Agotada la ración de errores permisibles, el régimen comienza a lucir en desventaja frente a una oposición que también se ha equivocado, pero ha rectificado a tiempo: en su balance predominan los aciertos sobre las pifias. Para franquear el muro de contención del CNE, la Mesa de la Unidad Democrática reforzó sus cimientos, convocando a sectores extrapartidistas y suscribiendo compromisos que trascienden a los convencionales pactos electoralistas; blindada la unión con la sociedad civil y definido claros objetivos no negociables, endureció sus posturas y aumentó sus apuestas, no por antojo de la jefatura, sino porque lo demandan las circunstancias.
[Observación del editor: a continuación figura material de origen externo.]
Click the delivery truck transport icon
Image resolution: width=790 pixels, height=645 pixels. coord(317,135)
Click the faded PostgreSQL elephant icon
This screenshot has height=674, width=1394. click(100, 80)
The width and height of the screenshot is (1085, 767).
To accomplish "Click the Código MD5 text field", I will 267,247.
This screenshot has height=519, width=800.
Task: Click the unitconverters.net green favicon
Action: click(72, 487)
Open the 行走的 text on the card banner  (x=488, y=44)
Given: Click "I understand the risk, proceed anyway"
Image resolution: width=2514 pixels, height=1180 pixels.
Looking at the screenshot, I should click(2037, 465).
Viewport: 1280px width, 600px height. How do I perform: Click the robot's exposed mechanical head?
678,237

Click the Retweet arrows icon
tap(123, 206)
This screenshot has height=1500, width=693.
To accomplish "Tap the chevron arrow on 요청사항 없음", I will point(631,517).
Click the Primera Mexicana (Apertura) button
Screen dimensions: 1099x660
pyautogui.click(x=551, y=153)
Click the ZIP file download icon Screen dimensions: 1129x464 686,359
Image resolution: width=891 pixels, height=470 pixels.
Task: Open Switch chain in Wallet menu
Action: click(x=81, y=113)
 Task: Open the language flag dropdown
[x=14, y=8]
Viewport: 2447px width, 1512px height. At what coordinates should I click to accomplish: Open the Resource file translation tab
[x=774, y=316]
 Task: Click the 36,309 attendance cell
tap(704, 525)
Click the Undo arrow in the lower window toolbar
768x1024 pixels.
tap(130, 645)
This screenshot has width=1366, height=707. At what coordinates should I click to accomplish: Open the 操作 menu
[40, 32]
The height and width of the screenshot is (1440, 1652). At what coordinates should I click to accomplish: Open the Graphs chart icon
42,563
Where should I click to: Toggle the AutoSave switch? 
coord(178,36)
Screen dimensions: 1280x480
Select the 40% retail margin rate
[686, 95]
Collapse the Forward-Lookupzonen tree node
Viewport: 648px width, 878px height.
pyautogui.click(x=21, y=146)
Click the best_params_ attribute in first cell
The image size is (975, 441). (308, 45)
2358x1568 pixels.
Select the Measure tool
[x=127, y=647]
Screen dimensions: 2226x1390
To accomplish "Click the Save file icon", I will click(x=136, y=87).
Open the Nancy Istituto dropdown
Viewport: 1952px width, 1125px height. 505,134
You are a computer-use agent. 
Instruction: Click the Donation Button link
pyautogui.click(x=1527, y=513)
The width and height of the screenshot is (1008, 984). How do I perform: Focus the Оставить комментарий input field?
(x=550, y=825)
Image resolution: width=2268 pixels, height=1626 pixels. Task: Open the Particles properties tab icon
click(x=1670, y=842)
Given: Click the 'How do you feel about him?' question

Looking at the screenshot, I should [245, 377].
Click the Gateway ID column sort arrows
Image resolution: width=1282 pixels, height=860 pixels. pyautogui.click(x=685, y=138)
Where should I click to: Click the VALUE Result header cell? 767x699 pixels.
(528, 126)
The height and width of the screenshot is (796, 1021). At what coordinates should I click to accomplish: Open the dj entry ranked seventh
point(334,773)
El 12 de octubre de 2004, Hugo y sus pretores se emperraron en reencauzar la historia para que discurriese al son de sus chifladuras; barruntaron que, a falta de pan, eran suficientes el circo mediático y sus indigestas tortas ideológicas, sin reparar en que amor con hambre no tiene vida. Por ello, ni su vicario y ni los guardianes de su deleznable legado, más simbólico que material –incapaces de revertir el deterioro de su imagen y librarle de culpas, gritan ¡Chávez vive!, sabiendo que el mesías ya no les sirve de portaviones–, podrán impedir que se exprese el poder ciudadano con un dilemático y categórico ¡no-me-la-calo-más: referéndum o desobediencia civil! El día miércoles será auténtico día de fiesta nacional y habrá, confiamos, explosión de multitudes manifestando su voluntad de revocar a Maduro. Claro que la pandilla bolivariana y ordenará a sus agentes provocadores montar las ollas del magnicidio y la desestabilización para justificar la violencia. Pero, en esta comedia, se agotaron los errores. Y ya sabemos que de todo hay en el gobierno, menos imaginación.